Redi juga menyebutkan sejumlah omnibus law di sektor energi dan pertambangan. Dari UU Minerba, misalnya beberapa hal yang akan diatur terkait kewenangan penguasaan mineral dan batubara oleh negara diselenggarakan oleh Pemerintah dan dapat didelegasikan kepada pemerintah daerah.

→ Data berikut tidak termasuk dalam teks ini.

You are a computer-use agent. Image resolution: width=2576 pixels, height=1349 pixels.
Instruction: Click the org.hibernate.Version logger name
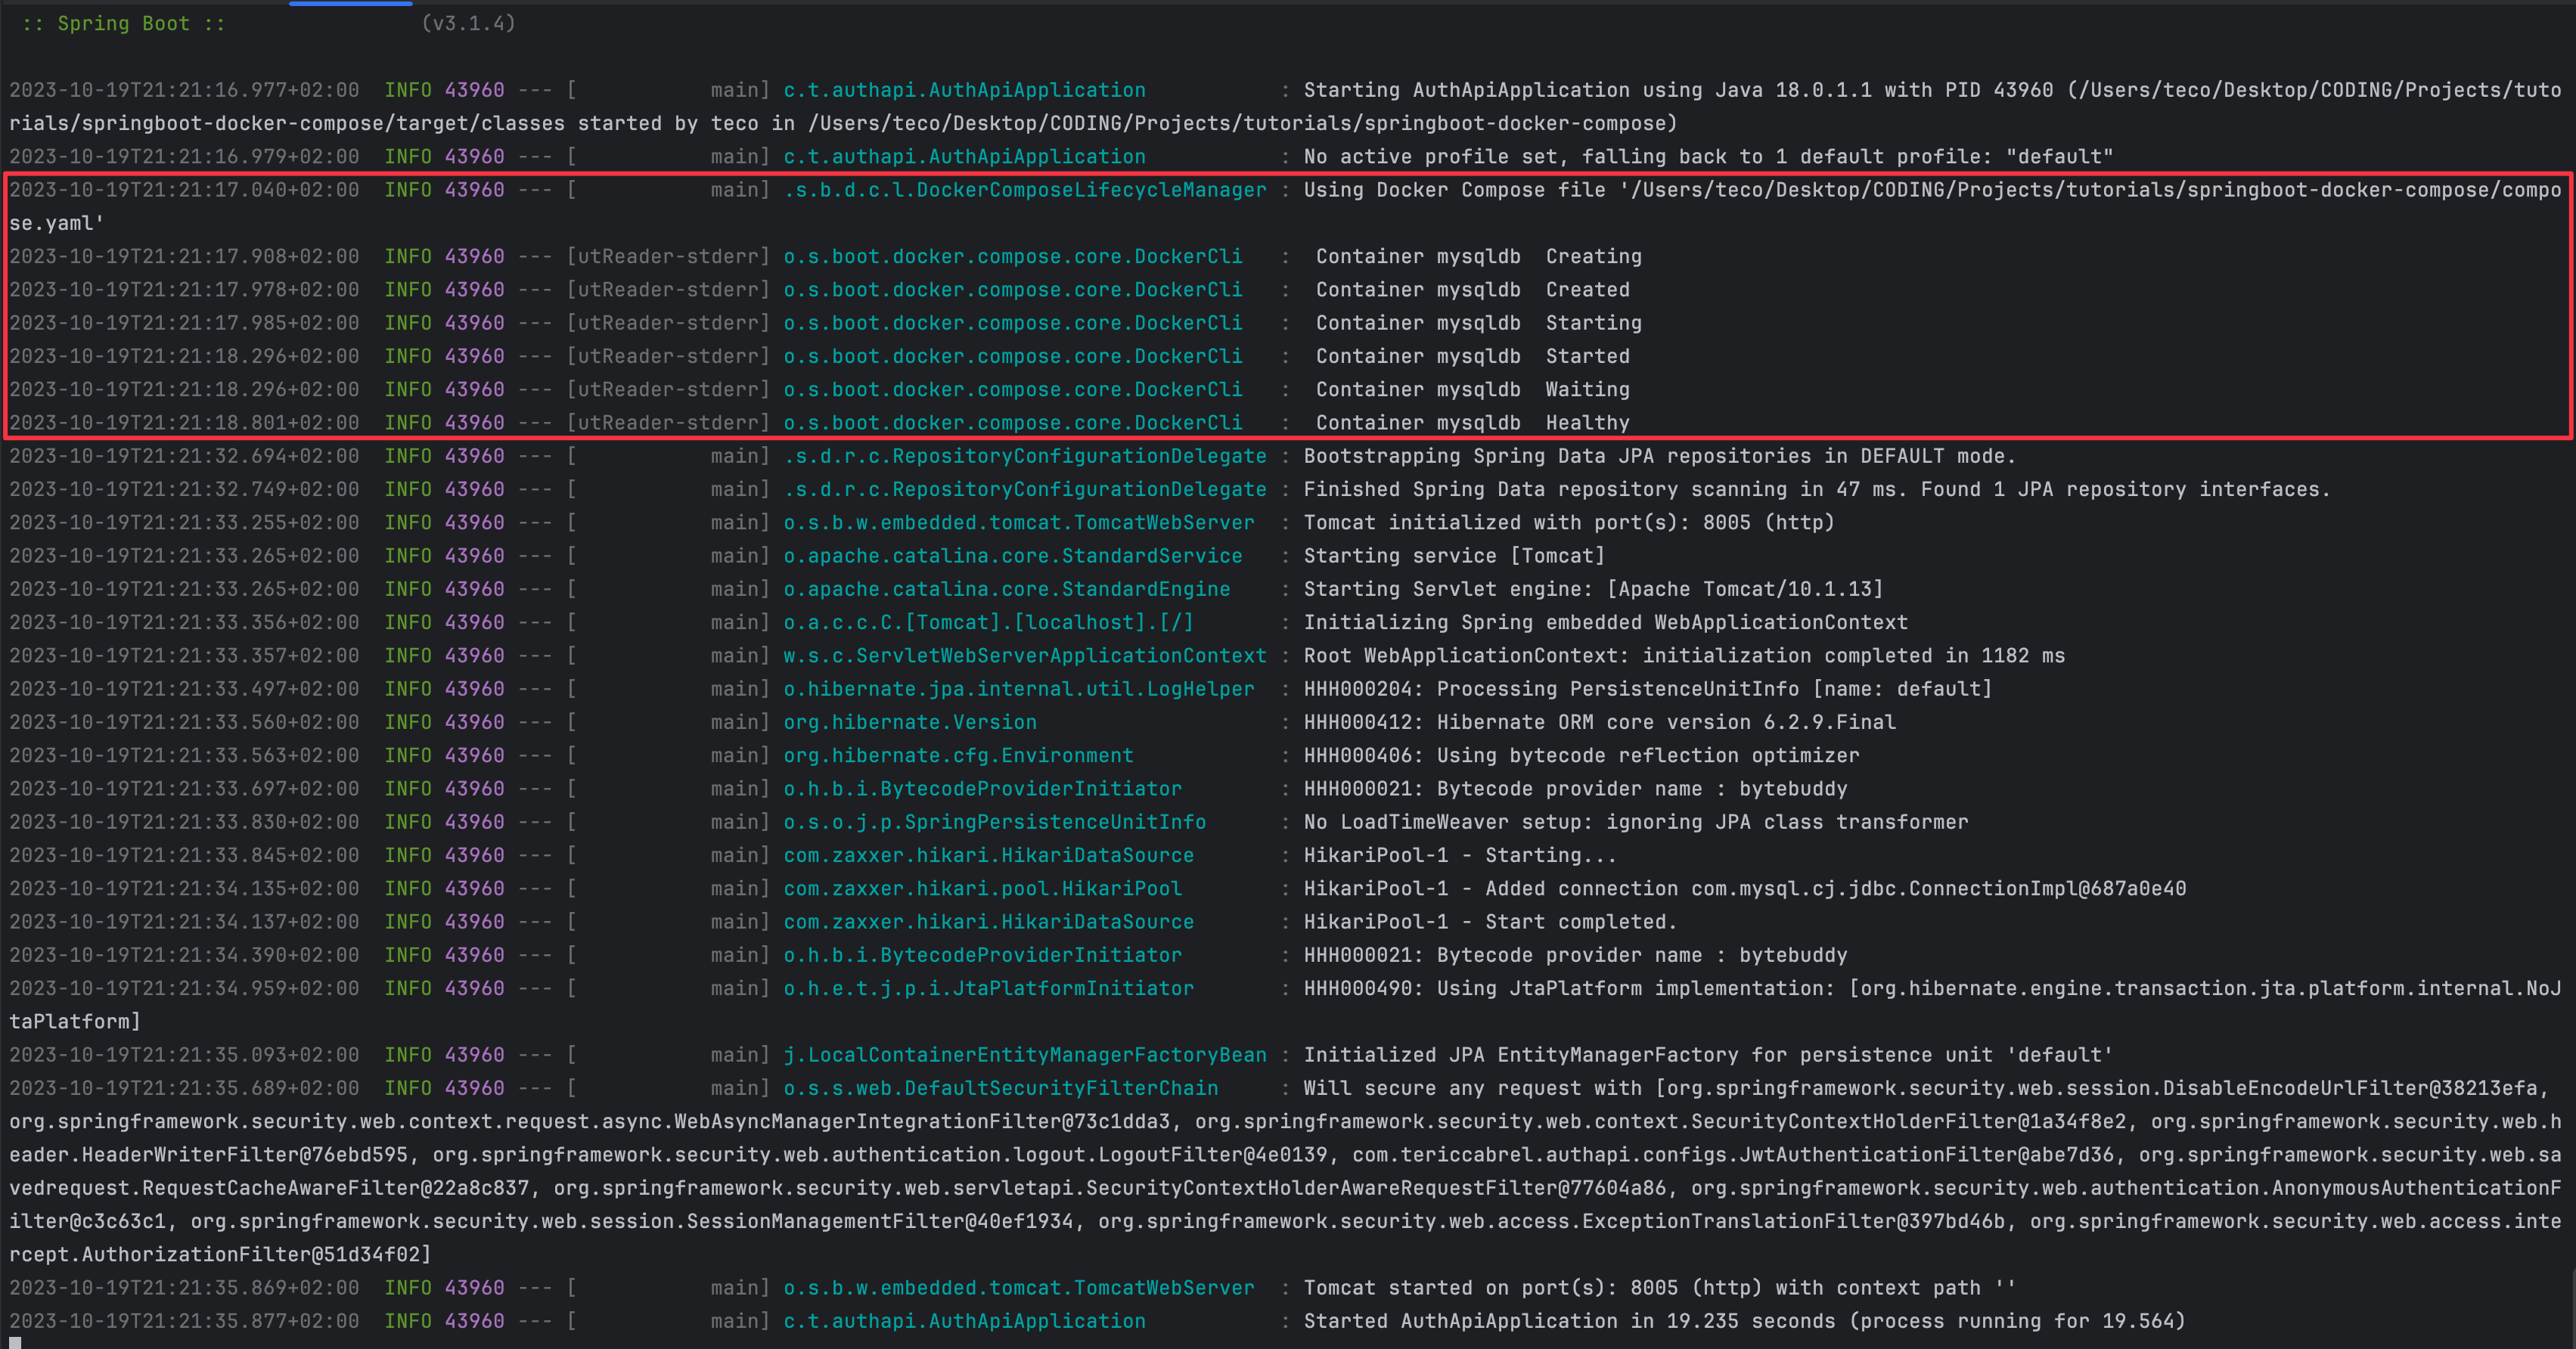(x=909, y=722)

Selain itu terdapat substansi mengenai redefinisi kegiatan pertambangan melalui demarkasi kewenangan pengolahan dan pemurnian antara KESDM dan Kementerian Perindustrian.

“Kewenangan pemberian perizinan diberikan oleh Pemerintah, termasuk penetapan norma, standar, pedoman, dan kriteria di seluruh wilayah pertambangan Indonesia,” ujar Redi.

Masih terkait substansi omnibus law di UU Pertambangan, Redi menambahkan bahwa akan diatur penerbitan perizinan pertambangan oleh pemerintah pusat melalui sistem elekronik terintegrasi.

Kemudian pelaku usaha yang memanfaatkan dan mengembangkan batubara (coal upgrading, coal briquetting, coking; coal liquefaction, coal gasification, coal slurry/coal water mixture) dibebaskan DMO dan dapat diberikan royalti 0%, penguatan BUMN dan BUMD serta yang terkahir, wilayah KK dan PKP2B yang berakhir dikembalikan ke negara menjadi Wilayah Pencadangan Negara dan dapat diusahakan menjadi Wilayah Izin Usaha Pertambangan Khusus (WIUPK).